“At first, all things were confused mass without form, heaven and earth and sea were created one: soon sky was set above land, earth circled by water, and random chaos split into its parts: forests allowed the creatures a home: air the birds: fish took shelter in the running streams. Then the human race wandered the empty wilds, a thing of naked strength and brutish body: woods were its home, grass its food, leaves its bed: and for a long time, no man knew another. They say sweet delights softened savage spirits: when man and woman rested in one place: they had no teacher to show them what to do: Venus did her work without sweet art.”
(Ovid, The Art of Love, Book II, 467-480)
The pleasure of love can “soften savage spirits”. Without love, forests remain dark, and the world is not named with affection. Venus, mother of Eros, spreads beauty over the world, gives vision to an opaque gaze. Her work is priceless.
But what happens when Love enters into the thoughts of man? It seems that between the alchemy of Eros and the word of man there emerges a conflagration of language which overwhelms reason. Or, rather, what Barthes calls the “lover’s discourse” is born, that hemorrhaging of words, which has neither beginning nor end, which follows the pace of an erupting volcano. A soliloquy made of excess, signs, and obsessions.
Indeed, man’s word “is made up of an impalpable chemical substance which brings about the most violent alterations,” and becomes combustible when it encounters Desire, which is the reservoir of all that we consider fulfillment, accomplishment, return. Connected to pleasure, Desire, like the capricious Eros himself, strikes in unexpected ways, and when it does, ignites the imagination. It is the imagination of the lover that manifests itself in the lover’s discourse.

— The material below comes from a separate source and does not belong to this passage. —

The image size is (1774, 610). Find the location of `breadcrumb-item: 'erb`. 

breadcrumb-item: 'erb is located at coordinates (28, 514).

There is no point in asking: why do I love this one in particular? It is not for us to know. What is it that we love in another person? Their everything, or something in particular that has awakened in us a memory? The form of the fingernail, the shape of the eyes, a scar that gently disfigures the lip? The image of the other is like a portal through which we let ourselves be transported into another dimension.
Desire, imagination, language, these are all connected.
Barthes, as semiologist, does not philosophize on love, but rather he shows us the interior monologue that plagues lovers. In the words which he surgically extracts from personal situations, films, and novels, we understand how much the “lover’s discourse” belongs to us, how much we invoke it and how much, at the same time, it torments us.
So why, then, is it worth the trouble of being captured by it?
Perhaps – we think – it is because there is really nothing else like being in love that gives a feeling of being invaded, of being possessed by a force that looms over us and hands us over to our desiring nature. For philosophers and contemporary psychologists, Desire is a word that connotes an abstract entity, but not any less mythological than what the ancients saw impersonated in Eros.
Eros, for the ancients, Desire for the moderns. We are referring to the same “power” which manifests itself, the same “invisible” thing which moves us, as Hillman would say – which acts as guide in our mythological thought.
Returning to the lover’s discourse: it is so laden with meaning that it surpasses the limit of the signified. And it must be for this reason that the “I love you,” which is the climax of the lover’s discourse, is the “statement that carries no information,” but is instead a “shout, uncontainable” and also a “magical utterance,” which requires a response no less magic, which would be something like “me too.” When the Beast, hopelessly in love with Beauty, says: “I love you, Beauty,” and the girl responds unexpectedly: “I love you, too, Beast,” the beast is stripped of his terrifying appearance and transformed into a most beautiful man.
The transformational power of the erotic word when reciprocity is realized, when a “you” appears and faces us. The power of Eros, when it strikes us, leads us on a journey from which we will not return ourselves as before. In the turbine of contemporary erotic language divine magic reemerges, which Venus, with the help of Eros, brings about in the human heart.
“…They say sweet delights softened savage spirits: when man and woman rested in one place: they had no teacher to show them what to do: Venus did her work without sweet art.”